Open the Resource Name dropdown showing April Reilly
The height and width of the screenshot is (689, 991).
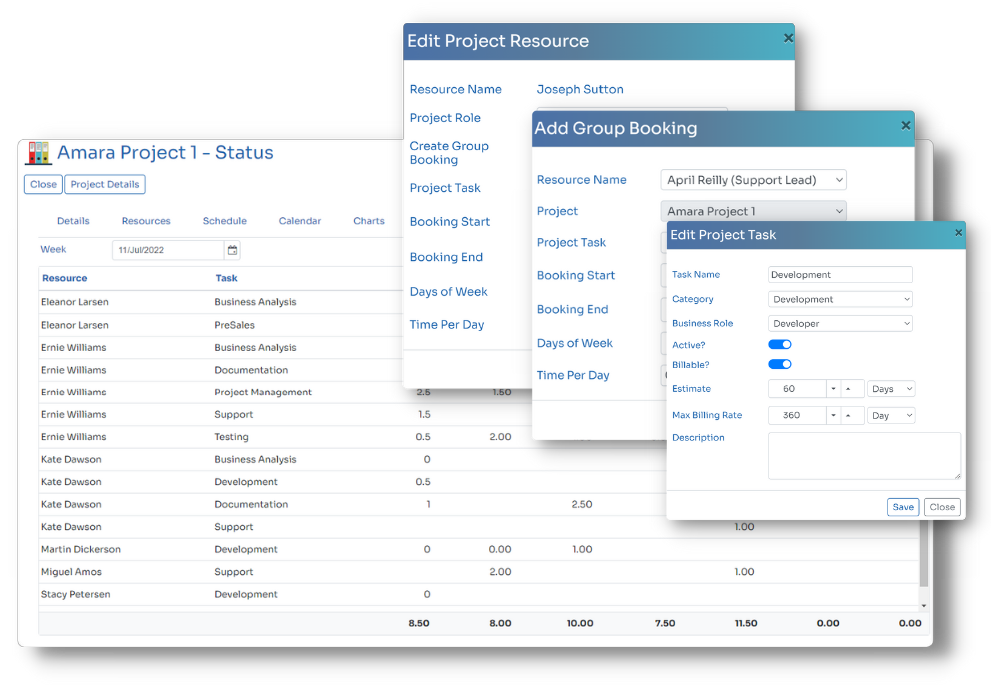(x=753, y=180)

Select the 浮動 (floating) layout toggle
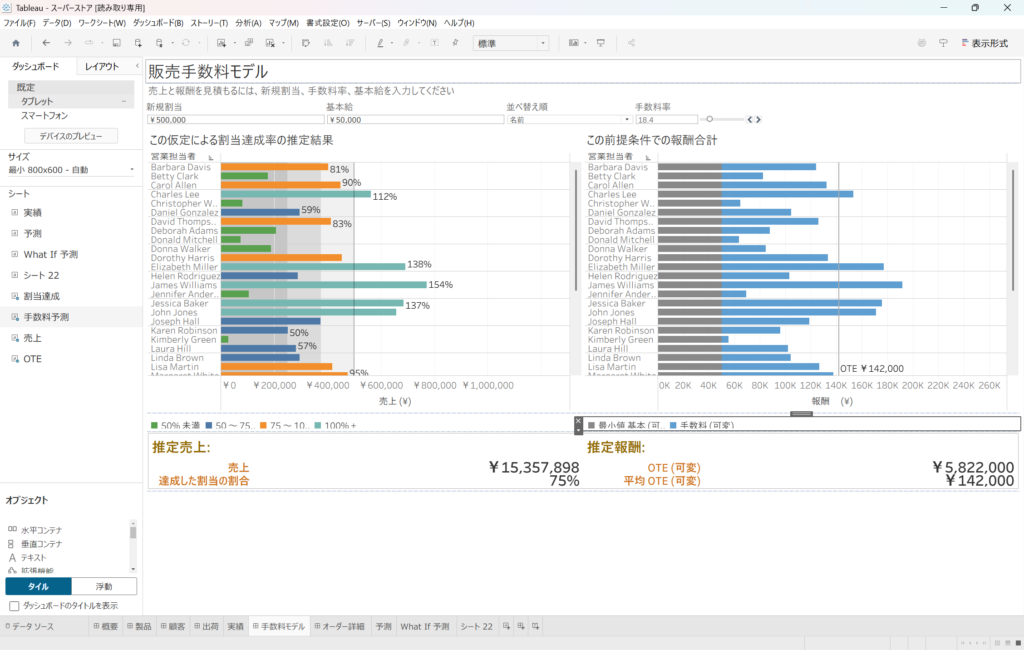point(104,587)
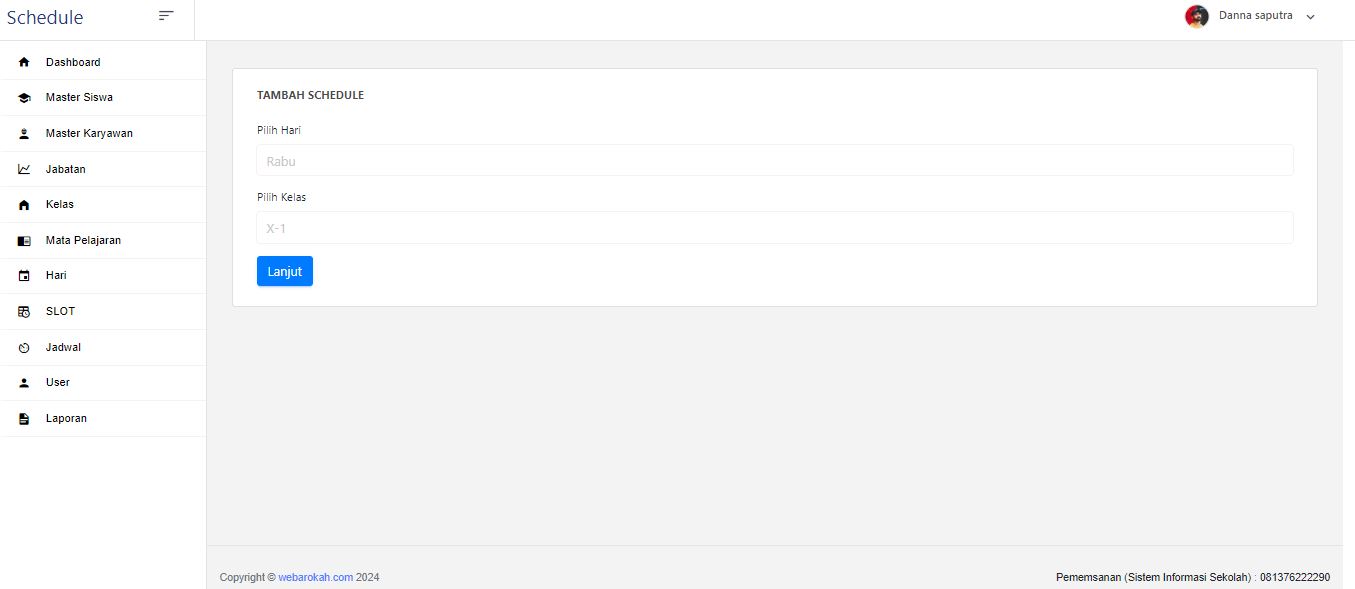Click the Master Siswa graduation cap icon
The width and height of the screenshot is (1355, 589).
click(24, 98)
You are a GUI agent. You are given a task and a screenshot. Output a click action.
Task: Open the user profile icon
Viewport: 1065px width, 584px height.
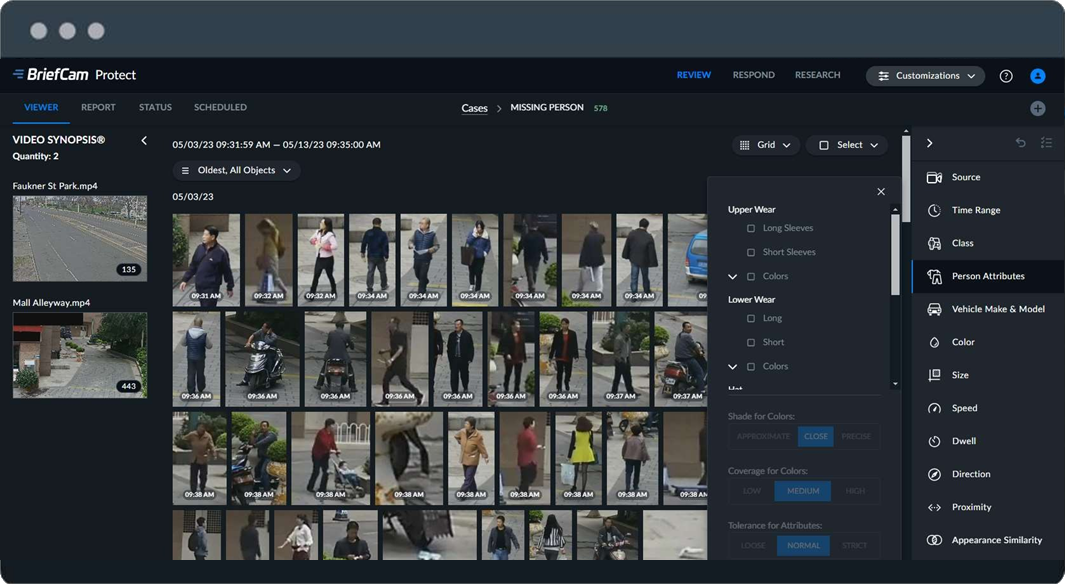1037,76
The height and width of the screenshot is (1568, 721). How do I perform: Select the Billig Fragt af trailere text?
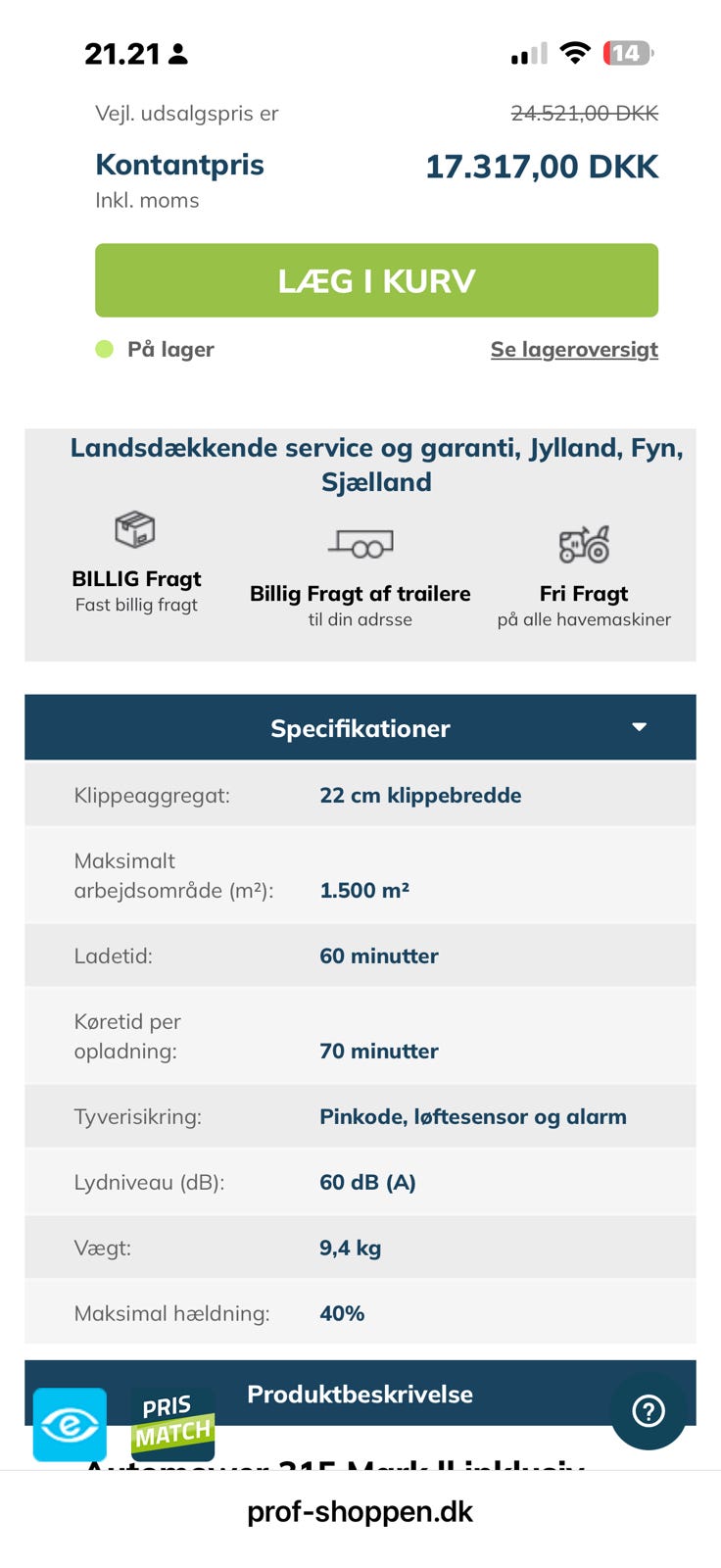(360, 594)
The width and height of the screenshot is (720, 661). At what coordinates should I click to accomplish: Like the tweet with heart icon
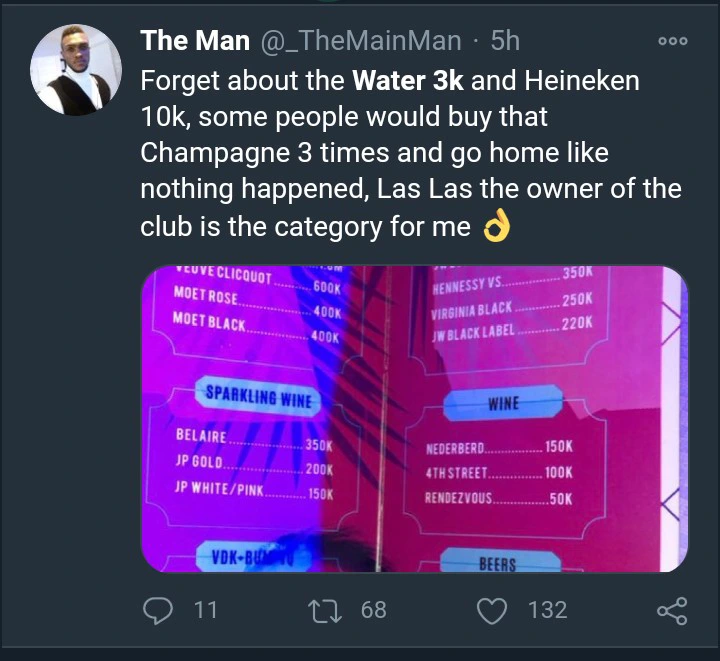click(492, 611)
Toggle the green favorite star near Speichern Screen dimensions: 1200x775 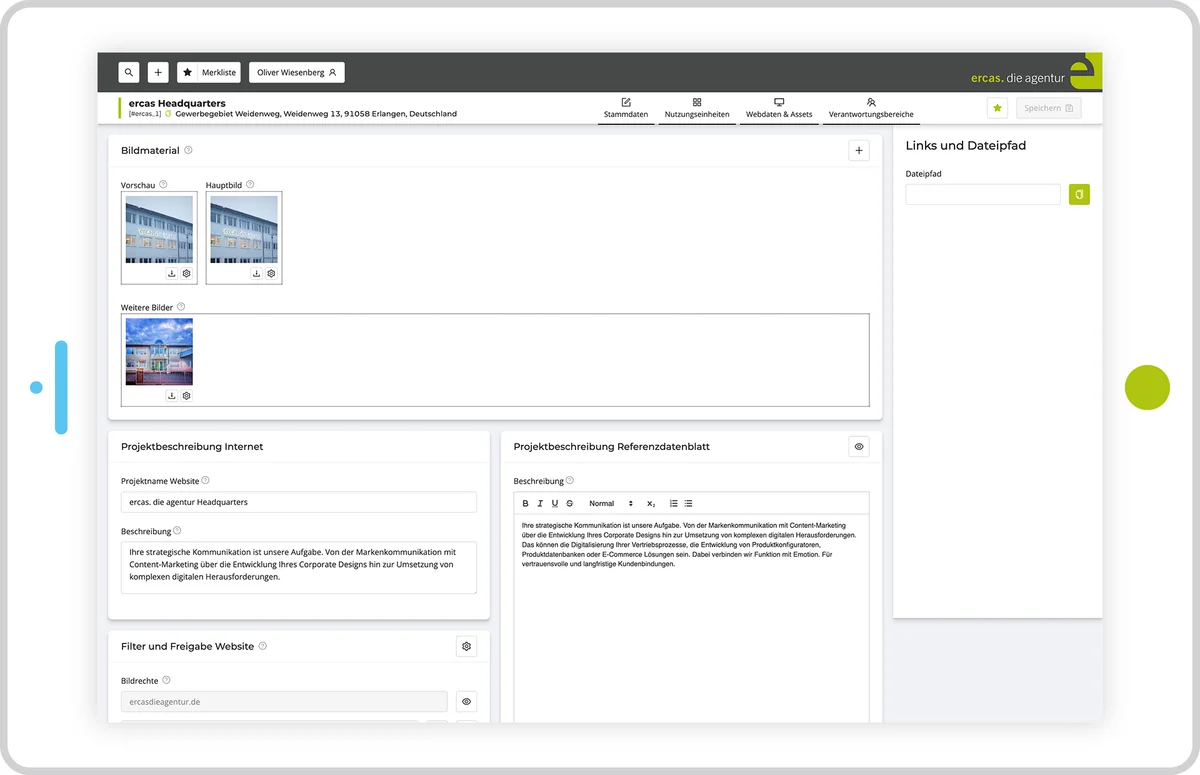coord(996,107)
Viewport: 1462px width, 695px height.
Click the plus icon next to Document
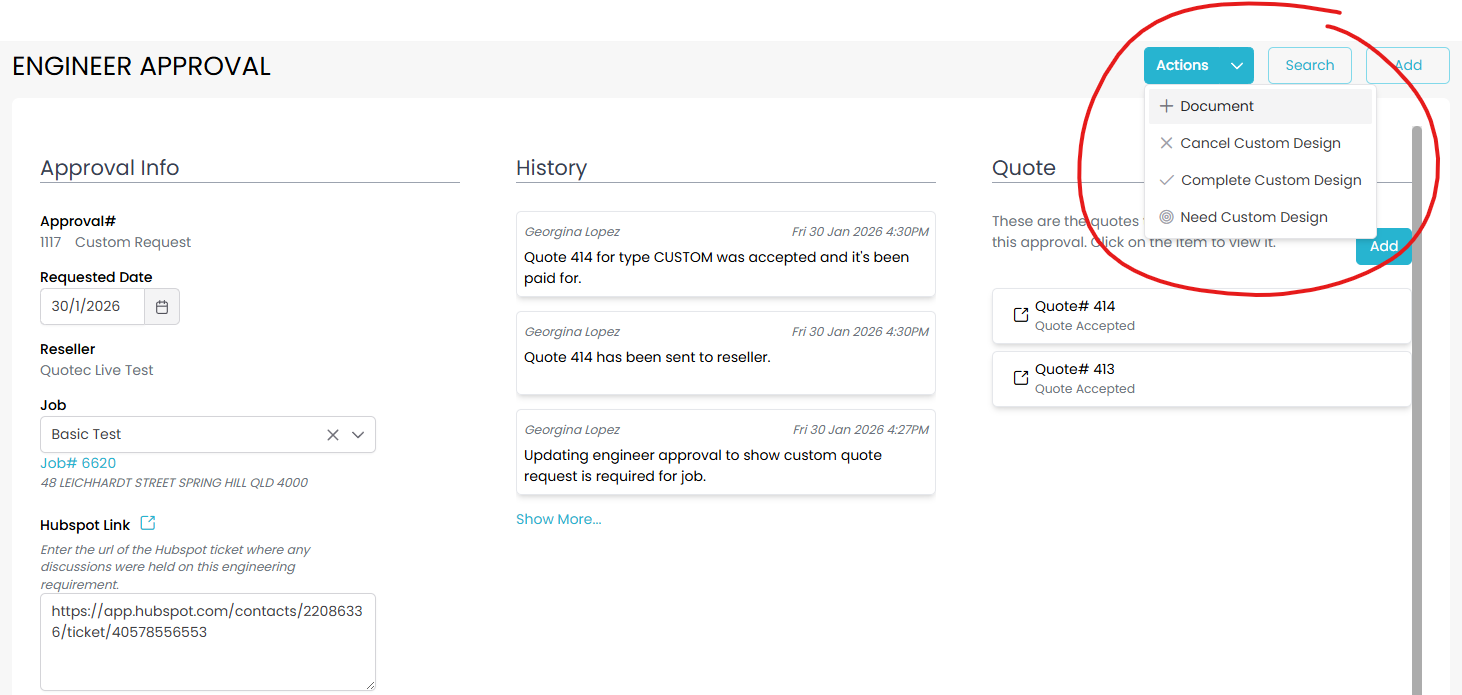pos(1166,106)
* * * * * * *
_OBJECTIVE_: Reproduce the listing lines from the one containing "Viewport: 1462px width, 695px height." through the end of the listing, inclusive, substituting "add" for "plus" and changing nothing else. Omit the pictures.

_RESULT BELOW_:
Viewport: 1462px width, 695px height.
Click the add icon next to Document
pos(1166,106)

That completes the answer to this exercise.